▶ **TEXTE SOURCE**:
Ce qui suit est la première partie d’une conférence donnée par Nicole Crestey, professeur SVT à l’IUFM de La Réunion (Tampon), le 22 mai 2007 à Saint-Pierre.
Saviez-vous que le cafard de nos maisons s’appelle en réalité Blatta americana L. ? C’est au mystérieux “L.”, plus connu sous le nom de Carl von Linné, que la plus humble des créatures peut se flatter d’une carte de visite aussi raffinée. [...]
Linné est né le 13 mai 1707 du calendrier julien, soit le 23 mai de notre calendrier (grégorien), à Rashult, un petit village du Sud de la Suède. Fils d’un pasteur suédois sans fortune, passionné de botanique, il connaît une jeunesse austère et studieuse et se passionne également pour la botanique (dès ses 8 ans, on le surnomme “le petit botaniste”. Il étudie la médecine et la botanique (qui est à l’époque une branche de la médecine). En 1732, la Société des sciences d’Uppsala l’envoie en expédition en Laponie, où il découvre avec émerveillement une flore inconnue. En 1735, Linné décide de visiter la Hollande, alors centre de la botanique en Europe. Tous ses travaux : Flora lapponica, Systema naturae, Fundamenta botanica, Genera plantarum (où il décrit les 935 genres de plantes connus à l’époque) sont publiés pendant les trois ans passés en Hollande entre 1735 et 1738. Linné acquiert dès lors une réputation internationale. En 1738, il quitte la Hollande et passe quelques semaines à Paris où il rencontre les trois frères Jussieu, Antoine, Bernard et Joseph. Il retourne ensuite en Suède où il restera jusqu’à la fin de ses jours en 1778. Linné n’est ni un voyageur, ni un explorateur, c’est un naturaliste de cabinet. Il est nommé membre associé étranger de l’Académie royale des sciences de Paris en 1762. Il est d’ailleurs membre de la plupart des académies et sociétés savantes d’Europe, et en Suède, aucun personnage de l’histoire suédoise n’a été autant célébré par des médailles, des tableaux, des gravures, des bustes, des statues, ... et ce, dès son vivant. A sa mort, le 10 janvier 1778, la même année que Voltaire et Rousseau, la Suède lui fait des funérailles nationales. Aujourd’hui, il figure sur les billets de banque suédois. Ses manuscrits, son herbier et ses collections d’insectes et de coquillages furent achetés en 1783 par Sir J.E. Smith et sont maintenant conservés à Londres.
La nomenclature binominale
Pourquoi une telle célébrité ? Linné a nommé et décrit toutes les espèces vivantes connues à son époque. Il estimait, en 1749, qu’il y avait dans le monde environ 20.000 végétaux, 30.000 vers, 12.000 insectes, 200 amphibies, 2.600 poissons, 2.000 oiseaux et 200 quadrupèdes, soit quelque 67.000 espèces différentes. Ces chiffres ne le découragent pas et lui confirment au contraire la grandeur de l’œuvre divine et le confortent dans l’importance de son entreprise. Fils de pasteur, Linné est fidèle au mythe biblique de la Création et a une certitude : la fixité des espèces. « Nous comptons aujourd’hui autant d’espèces qu’il y a eu au commencement de formes diverses créées ». Pour lui, les espèces sont des groupes bien délimités, sans intermédiaires, stables dans le temps. Il s’inspire du botaniste John Ray (1627-1705) et de sa définition du concept d’espèce : « ensemble d’individus qui engendrent, par la reproduction, d’autres individus semblables à eux- mêmes ».

▶ **LIGNES DE DONNÉES**:
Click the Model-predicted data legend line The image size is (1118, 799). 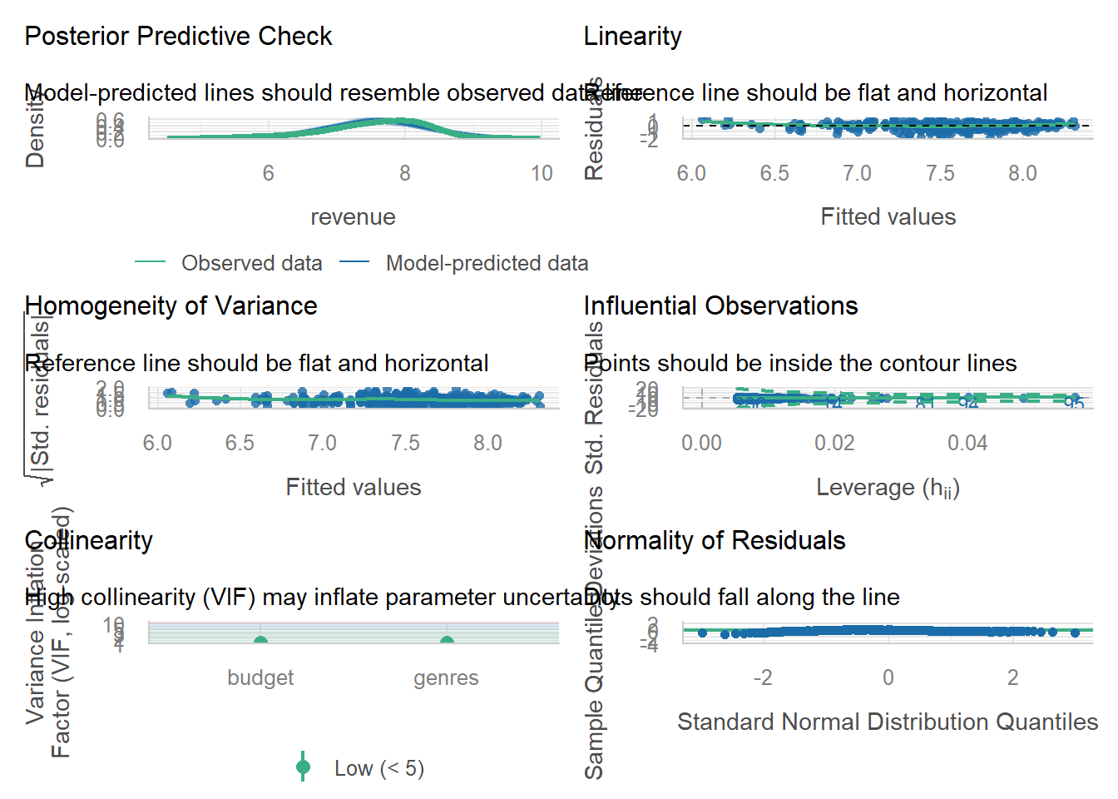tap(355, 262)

--

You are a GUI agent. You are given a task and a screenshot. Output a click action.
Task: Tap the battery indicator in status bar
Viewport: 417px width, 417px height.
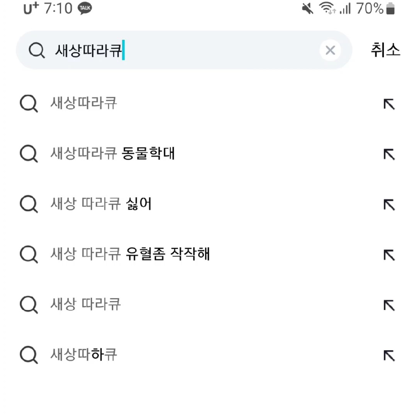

▶ **CONSIGNES**:
(1) Relevez, dans le texte source sur Linné, les titres des travaux publiés pendant son séjour en Hollande.
(2) Répondez brièvement aux questions suivantes à partir du texte source sur Linné :
(a) Dans quel village Linné est-il né ?
(b) En quelle année la Société des sciences d'Uppsala l'envoie-t-elle en expédition en Laponie ?
(c) Qui achète ses manuscrits, son herbier et ses collections en 1783 ?

▶ **RÉPONSES PAR CONSIGNE**:
(1)
Flora lapponica
Systema naturae
Fundamenta botanica
Genera plantarum

(2)
(a) À Rashult.
(b) En 1732.
(c) Sir J.E. Smith.